Interesting, but I don't really design a program first, other than some rough notions; I start coding it bottom-up, and design the structure along the way. What matters is the final product, which I get to by lots of reading and re-writing until it's perfect. Works for me.

I do write the manuals first.

Read "Dreaming in Code" by Scott Rosenberg.

John

- K
- krw
  
  Contact options for registered users
Vote on answer
posted
16 years ago

Tue, Sep 18, 2007 11:46 PM

Not

Tuesday

one

apps

get

That may be true, but it is no reason to throw away a drive when it has the lowest probability of failing in favor of one with a higher likelihood.

If they're all identical, you better hope it's a good design/lot. I think I have what must be the last IBM 75GXP (a.k.a. "Death Star") on the planet that still works. I don't trust it though.

--
  Keith

- K
- krw
  
  Contact options for registered users
Vote on answer
posted
16 years ago

Tue, Sep 18, 2007 11:46 PM

What's the matter Dimmie? Did mommy need her underwear back?

--
  Keith

- M
- MooseFET
  
  Contact options for registered users
Vote on answer
posted
16 years ago

Wed, Sep 19, 2007 2:38 AM

Static analysis tools can only find some bugs. Some code has to be stepped through to see if it ever gets stuck or goes into a loop. I'm thinking of things like:

while (X > 1) do if (X is even) X = X/2; else X = 3 * X + 1;

It is really hard to see whether for some values of X this sticks in a loop or not.

Given the right motivation, I suspect that quite a few programmers could do it. The problem is partly the one you point out below and partly that those guys already have jobs. There is a lot of quite good code being written. It doesn't get noticed because of the mountains of crap it is hiding in.

I have always worked in an environment where bugs are not allowed. I don't have a perfect record, but I'm sure that my rate of making bugs is way lower than that of the average programmer in an environment where bugs are allowed. Practice helps.
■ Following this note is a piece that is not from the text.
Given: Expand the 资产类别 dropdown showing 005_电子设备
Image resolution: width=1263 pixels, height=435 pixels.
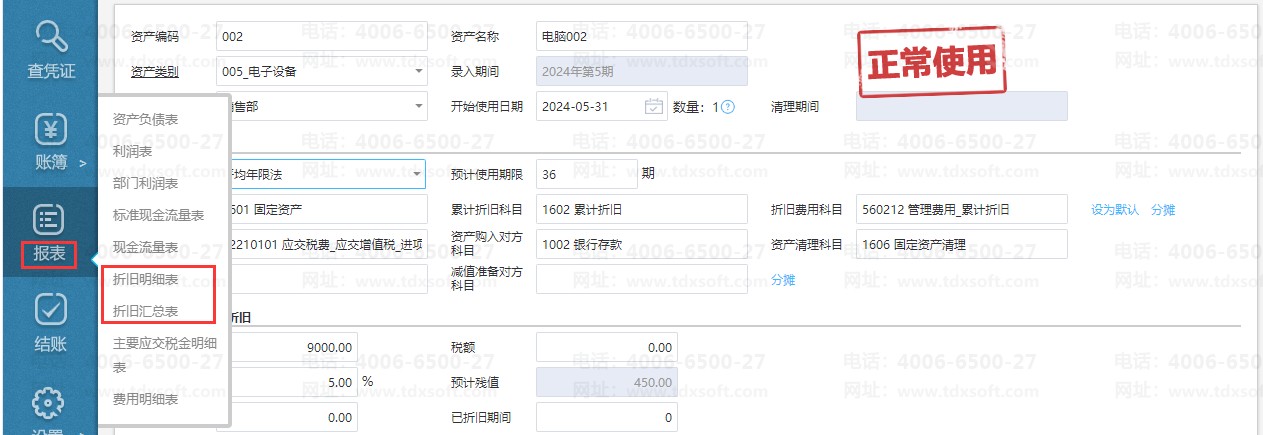Looking at the screenshot, I should [418, 71].
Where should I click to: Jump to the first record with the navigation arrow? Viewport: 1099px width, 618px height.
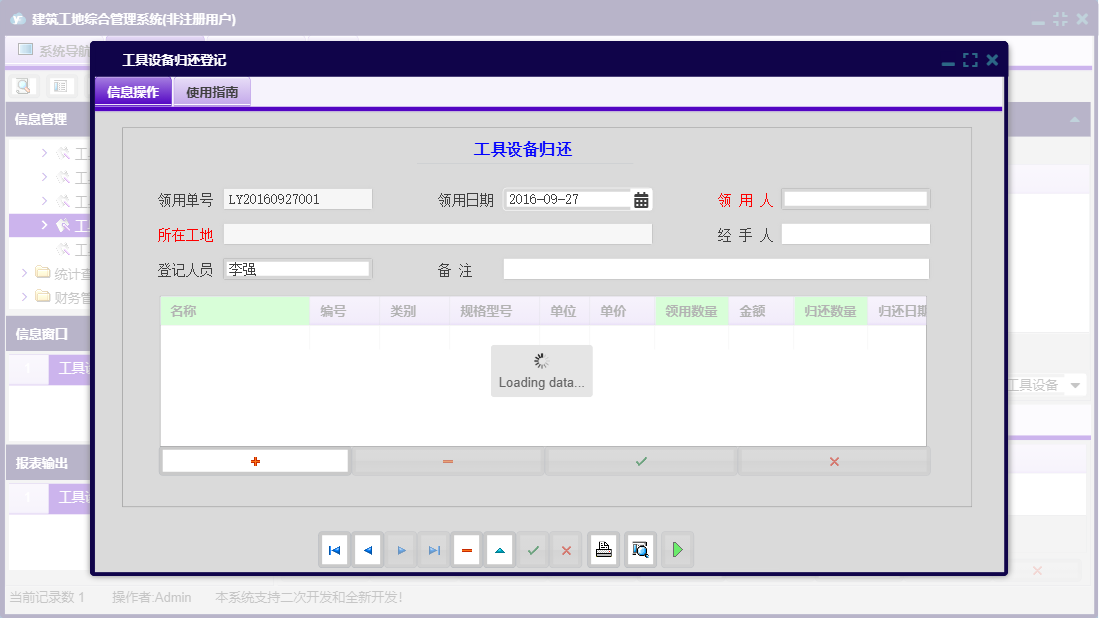(x=335, y=549)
... and further: In a lot of ways, we need better languages. Back in the days of DOS I was helping someone fix a program that used a library for working with the serial port, and by time we got done we no longer used the library. I don't think there was really much wrong with the library it was just that we couldn't figure out how to make it do what was needed. It had a think book full of documentation of the dozens of function it contained. Going cover to cover several times we simply couldn't find the needed routines or how to call them.
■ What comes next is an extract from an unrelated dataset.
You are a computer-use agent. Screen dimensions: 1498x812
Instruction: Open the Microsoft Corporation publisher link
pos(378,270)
We needed a "get the next character from COM1 or any change in the modem status in the order they happened please" function.
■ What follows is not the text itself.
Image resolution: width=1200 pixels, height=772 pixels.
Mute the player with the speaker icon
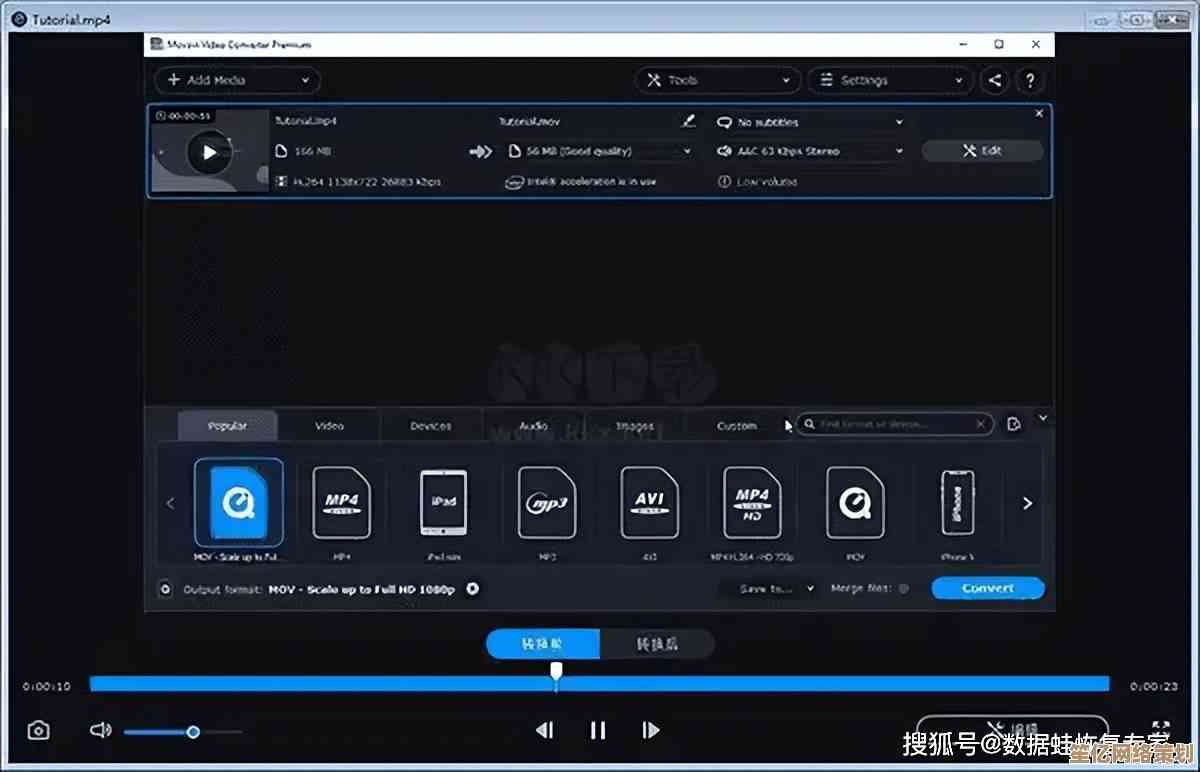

Perhaps not today but back in 1998, someone in China was making his own bolts etc. They were threaded with an odd pitch. They were roughly the typical US sizes rounded off to the nearest metric thing his lathe could do. He was threading into plastic, the standard metric threads wouldn't hold and he could find the right sort of insert.

I like the idea of modules. Maybe we could have a programming system that is more like designing analog hardware. You indicate where the data goes, putting down the modules you need and wiring them up.

Have you ever played with "artsbuilder". It is sort of what I'm thinking of.

I suspect that we are paying for it many times over. It is just that people can't see the money going out of their pocket.

Also: "software is magic. Hardware has all those transistor thingies in it."

[...]

Did you ever work on an Itell Series 4 development system. It was multiprocessor and multiuser. In both cases "multi" meant 1.5. It had an 8086 and an 8080 in it. If the user on the 8086 started a compile, the 8080 froze up.

You obviously have seen how fast I typed all this :)

I rarely need all of the power of my PC. Sometimes though a run on LTSpice will take all night. I rarely press the gas all the way to the floor on my car too.